Documento de origem -

===

Daniel ressaltou que os ataques dos EUA significam uma "quebra total e absoluta" de protocolo e desrespeito às leis internacionais, e que isso deveria ser denunciado e resultar em sanções ao país americano, assim como houve com a Rússia na invasão da Ucrânia. O cientista ainda avaliou que Israel também não tem justificativas para atacar o Irã, e que a guerra é uma forma tanto de Benjamin Netanyahu quanto de Donald Trump de utilizar o Irã como uma base de apoio popular. 

No entanto, o professor avaliou que, em termos de uma guerra, "os Estados Unidos jamais vão conseguir ocupar o Irã" – nem mesmo Israel. "Primeiro que a distância entre Israel e Irã é muito grande e tem países entre eles dois que são países relevantes, ou pelo menos que têm presença internacional relevante", disse. 

Em segundo lugar, o cientista político afirmou que os Estados Unidos não têm a "mínima condição" porque seria necessário mobilizar um efetivo militar capaz de agir contra a população do Irã que chega a cerca de 90 milhões de pessoas. "Precisaria mobilizar um efetivo de 3 a 4 milhões de soldados para poder fazer uma guerra por ocupação. Ele não tem condição disso. Então, na prática, o Trump está fazendo estratégia covarde de tentar debilitar o Irã da forma mais perversa possível", afirmou Daniel Cara. 

O professor ainda alertou que o desejo de Trump de demonstrar ao mundo sua força bélica, na tentativa de voltar a ter protagonismo militar, "tende a dar errado e ter um efeito completamente perverso".

===

Registros listados -

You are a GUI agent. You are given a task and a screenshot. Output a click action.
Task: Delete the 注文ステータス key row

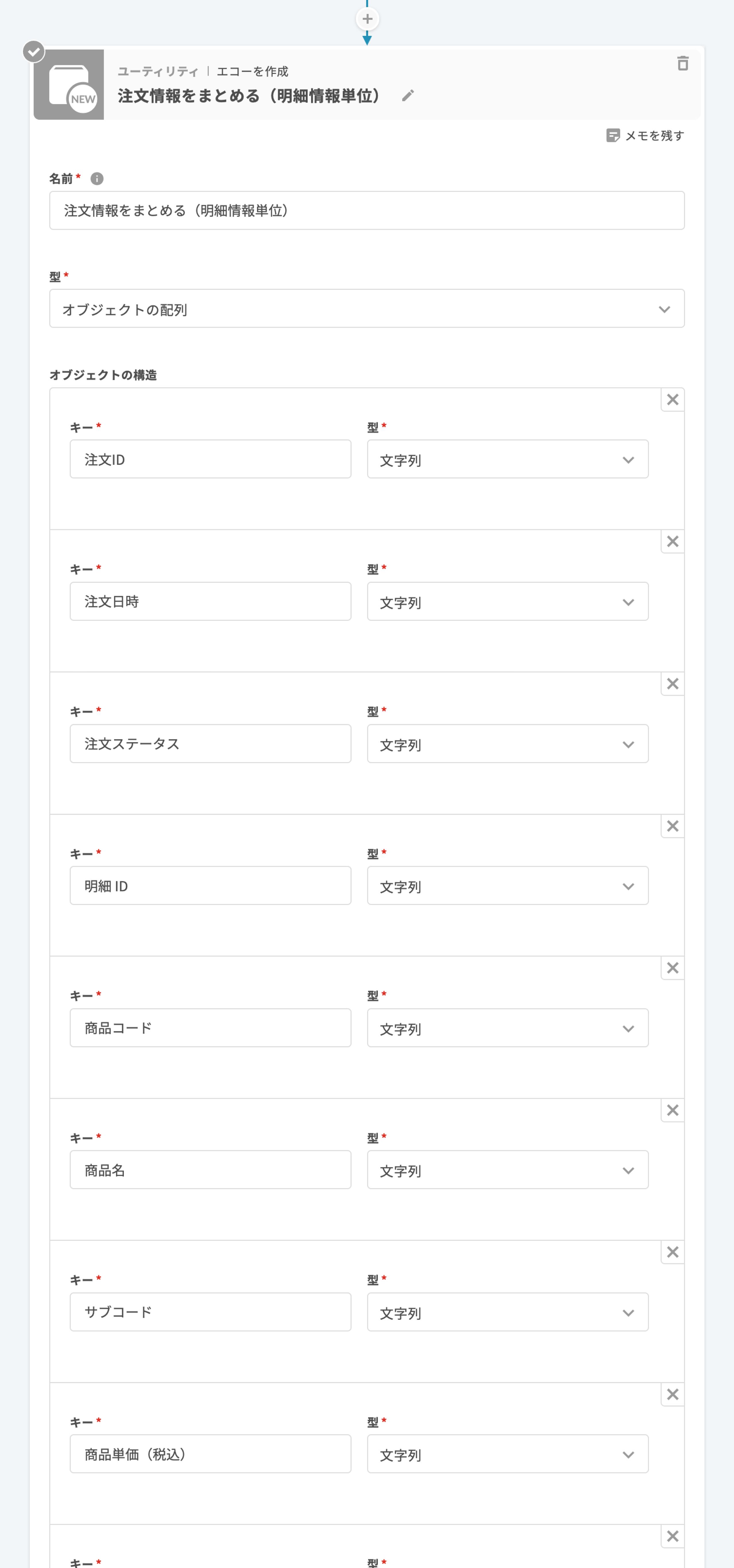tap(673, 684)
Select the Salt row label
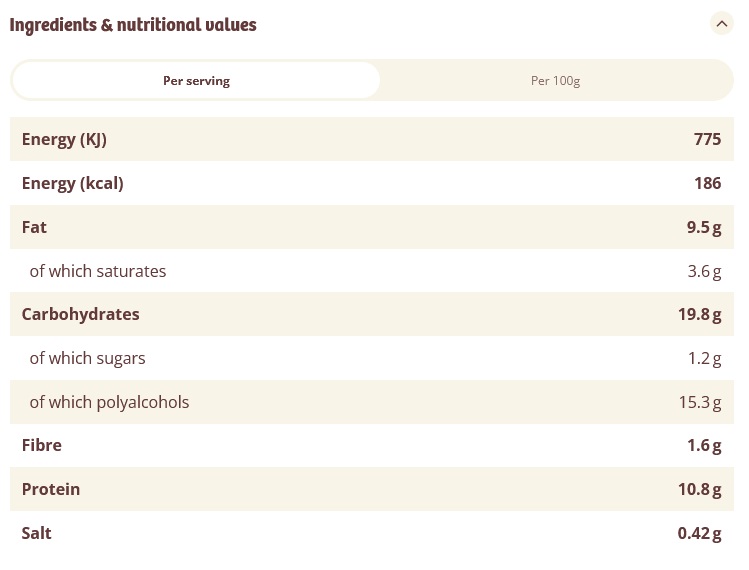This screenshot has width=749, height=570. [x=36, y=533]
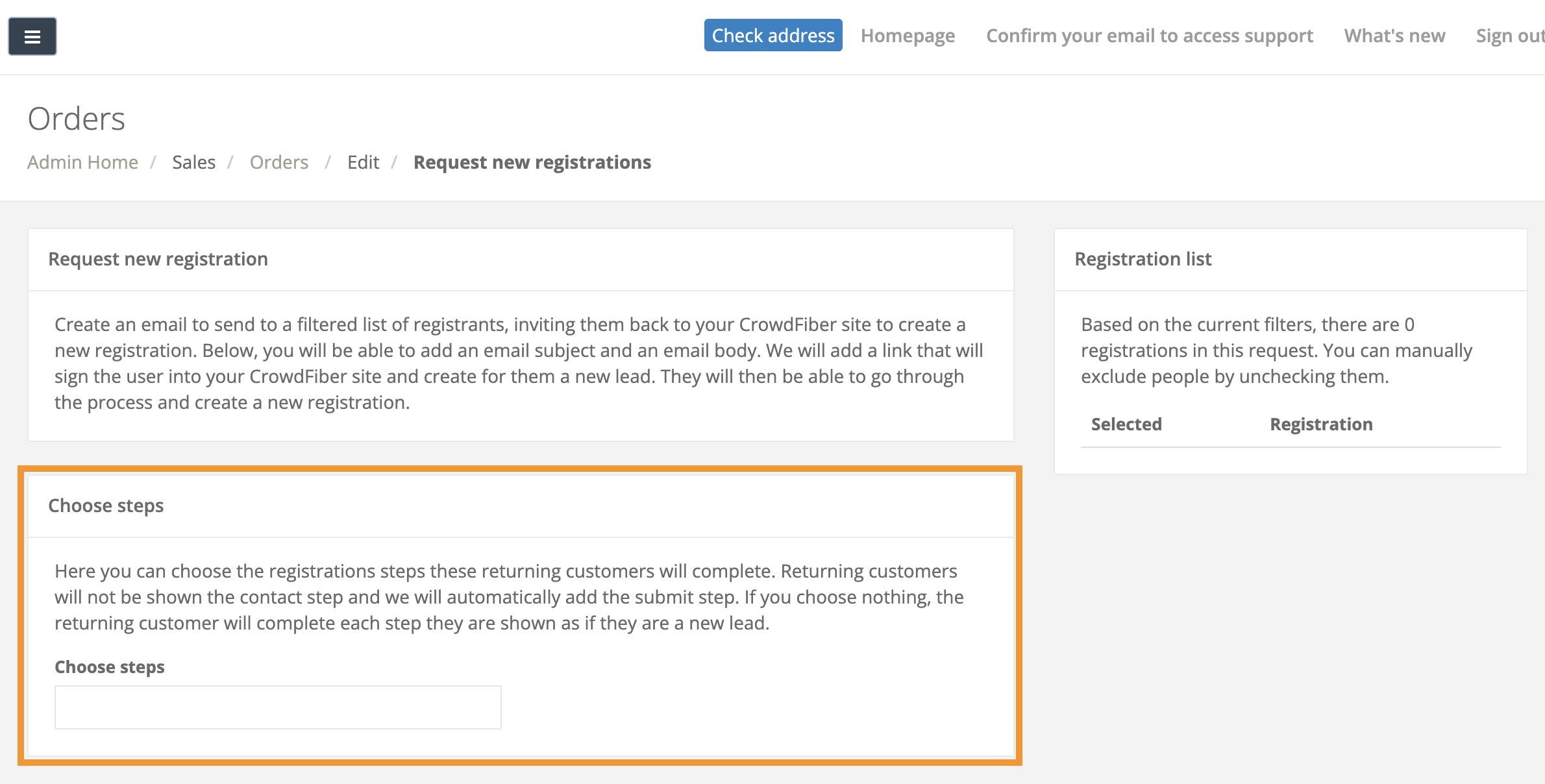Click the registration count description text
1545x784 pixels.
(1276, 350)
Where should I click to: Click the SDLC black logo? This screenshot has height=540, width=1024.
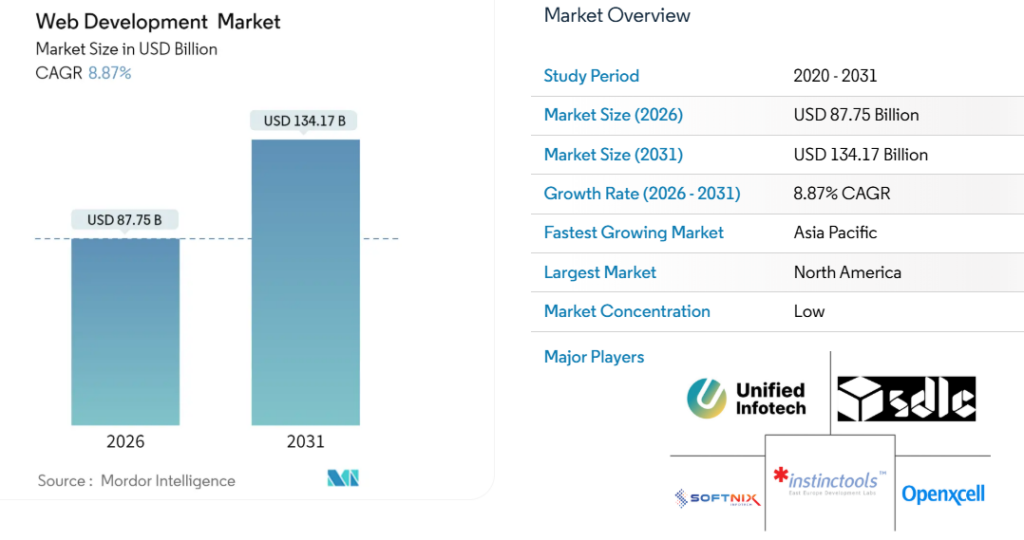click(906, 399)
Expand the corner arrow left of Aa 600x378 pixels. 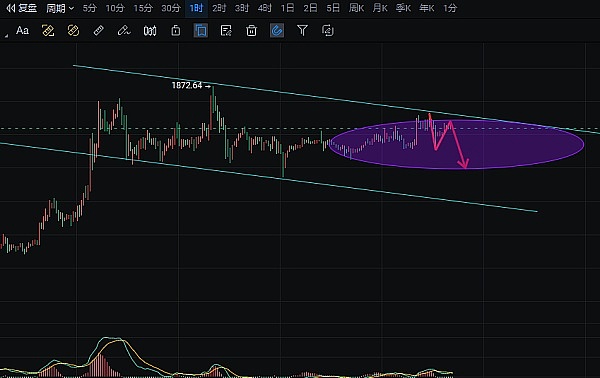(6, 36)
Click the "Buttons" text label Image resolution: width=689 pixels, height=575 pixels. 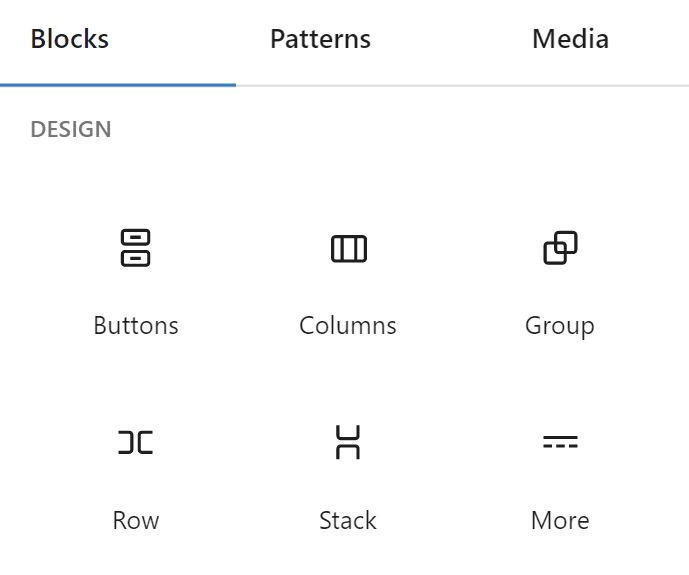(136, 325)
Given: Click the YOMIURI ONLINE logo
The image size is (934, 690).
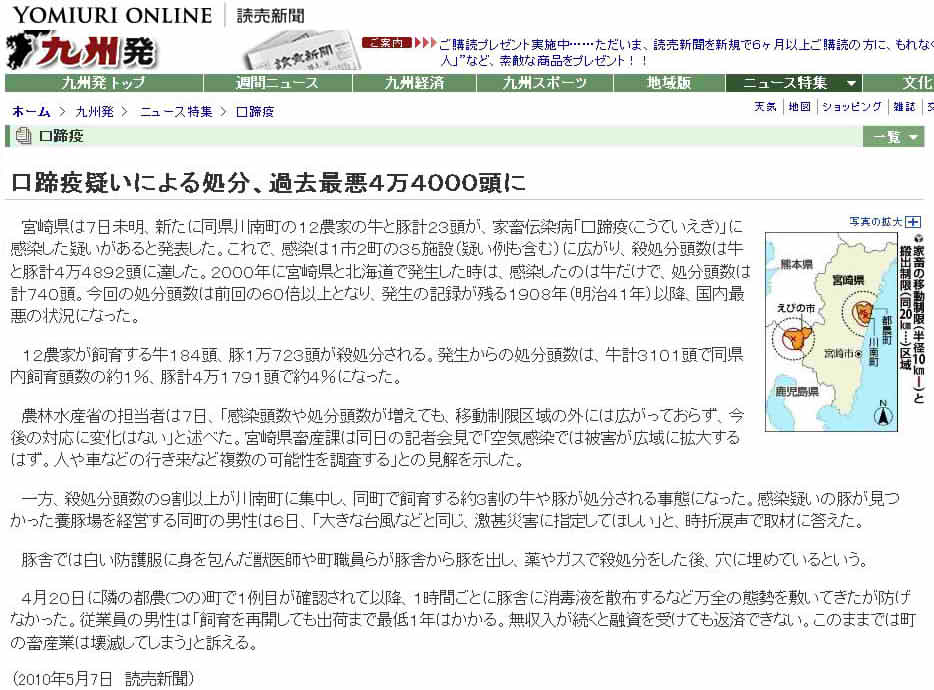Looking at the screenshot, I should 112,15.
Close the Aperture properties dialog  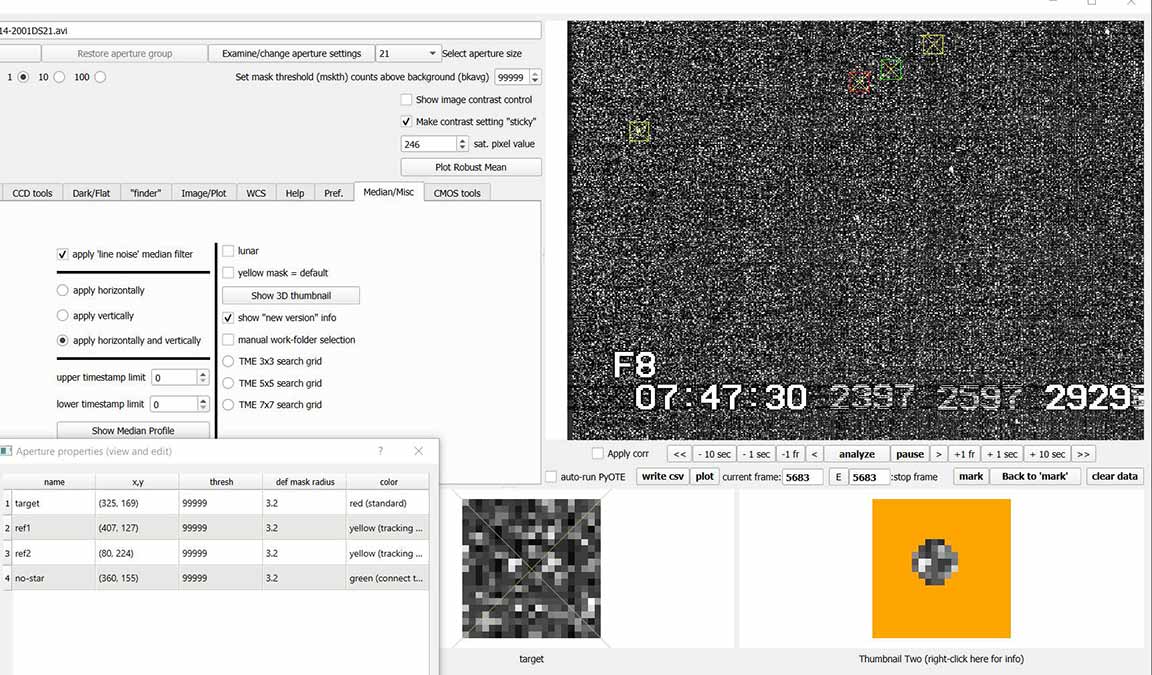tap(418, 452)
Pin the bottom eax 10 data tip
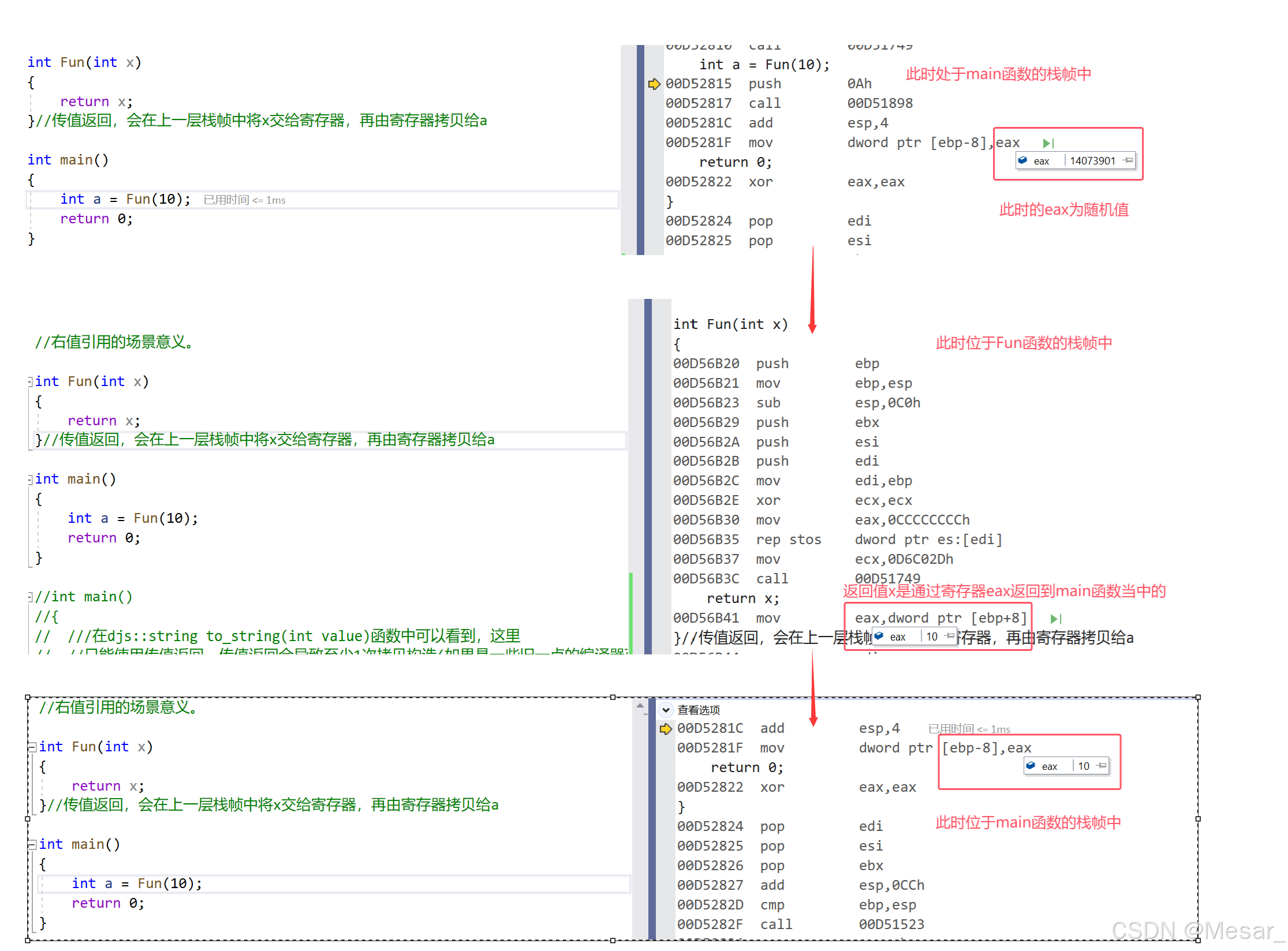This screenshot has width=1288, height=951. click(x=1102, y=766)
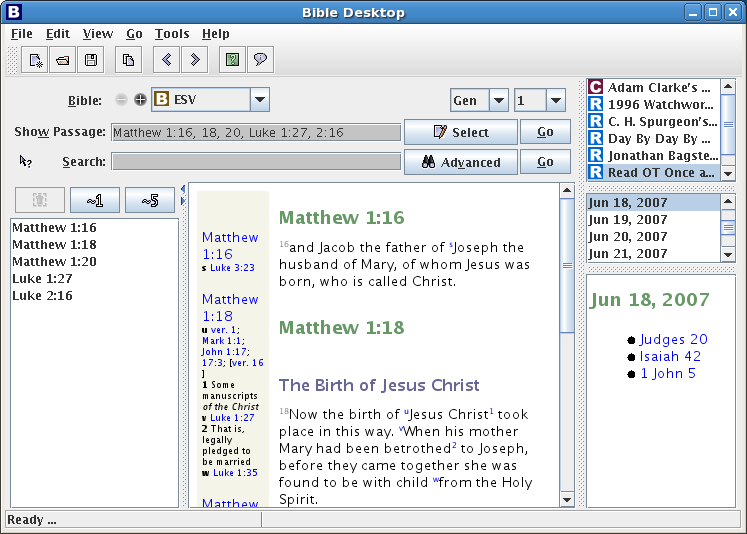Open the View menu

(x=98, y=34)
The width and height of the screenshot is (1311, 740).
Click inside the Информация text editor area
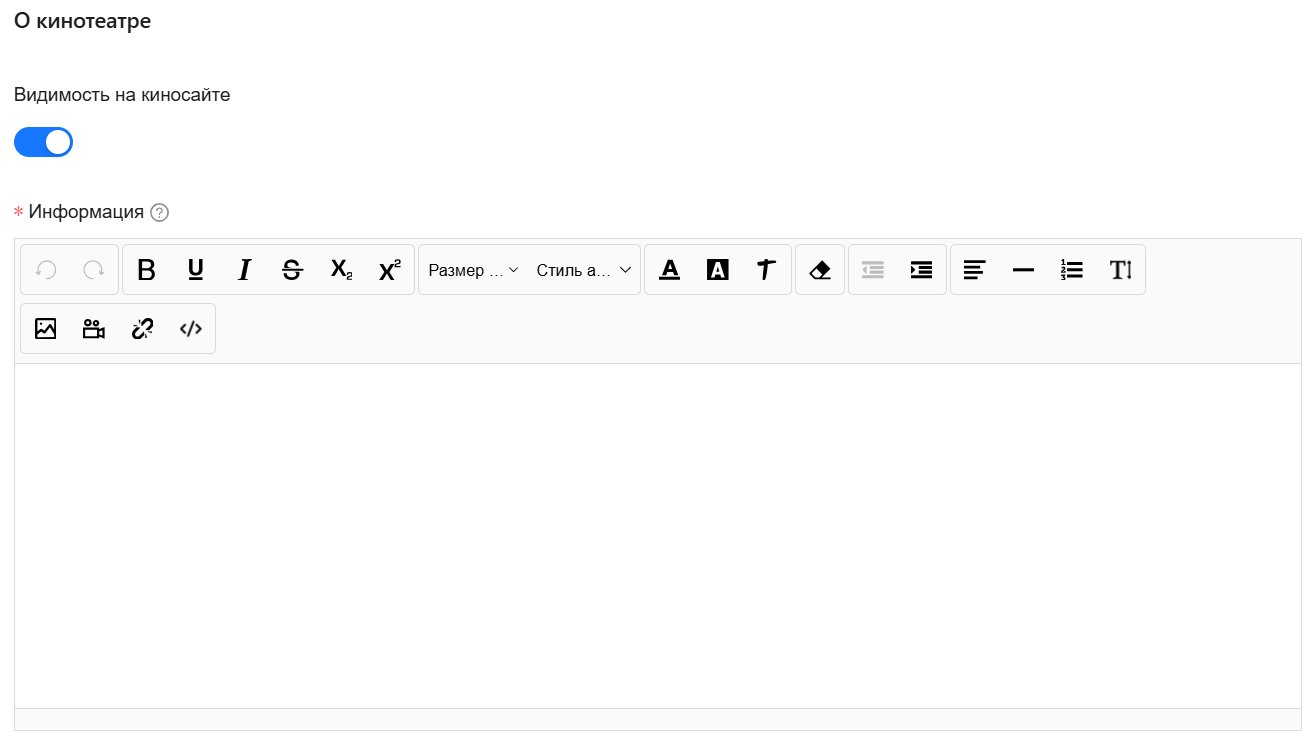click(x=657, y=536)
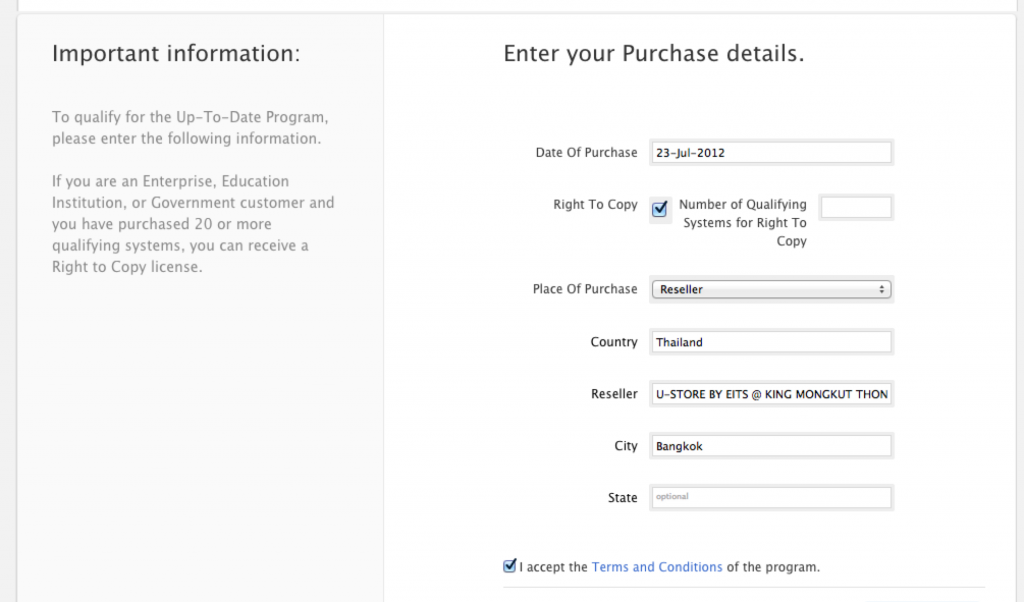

===

Conjunto de tarefas -
A. Extraia do texto sobre os ataques dos EUA ao Irã, sem nenhuma alteração, tudo desde "No entanto, o" até "afirmou Daniel Cara.".
B. Prossiga o texto sobre os ataques dos EUA ao Irã, começando logo após a última frase apresentada.

Respostas por tarefa -
A.
No entanto, o professor avaliou que, em termos de uma guerra, "os Estados Unidos jamais vão conseguir ocupar o Irã" – nem mesmo Israel. "Primeiro que a distância entre Israel e Irã é muito grande e tem países entre eles dois que são países relevantes, ou pelo menos que têm presença internacional relevante", disse. 

Em segundo lugar, o cientista político afirmou que os Estados Unidos não têm a "mínima condição" porque seria necessário mobilizar um efetivo militar capaz de agir contra a população do Irã que chega a cerca de 90 milhões de pessoas. "Precisaria mobilizar um efetivo de 3 a 4 milhões de soldados para poder fazer uma guerra por ocupação. Ele não tem condição disso. Então, na prática, o Trump está fazendo estratégia covarde de tentar debilitar o Irã da forma mais perversa possível", afirmou Daniel Cara.

B.
"Se o Estreito for fechado pelo Irã nos próximos dias, e se ficar três dias, em termos de inflação global e de impacto nos preços, vai ser algo extremamente dramático. Então, o Donald Trump brinca com o que não pode brincar. Aliás, ninguém deveria brincar com a vida humana. Mas é essa a 'qualidade' do Donald Trump, essa a 'qualidade' do Netanyahu", disse.

Como fica o Brasil diante da guerra?

Daniel também analisou qual pode ser a situação do Brasil diante da escalada para uma guerra muito maior. O professor ressaltou que "não será nada fácil", e que o país passa por mudanças significativas no meio militar. "Tem uma placa tectônica se movimentando no meio militar brasileiro. Eu diria até que ela está se partindo", avaliou. Ele explicou que o Brasil, em termos do treinamento militar, se submete à liderança dos Estados Unidos global desde a Segunda Guerra Mundial. Assim, o país acredita que os EUA é quem  devem conduzir os processos militares estratégicos.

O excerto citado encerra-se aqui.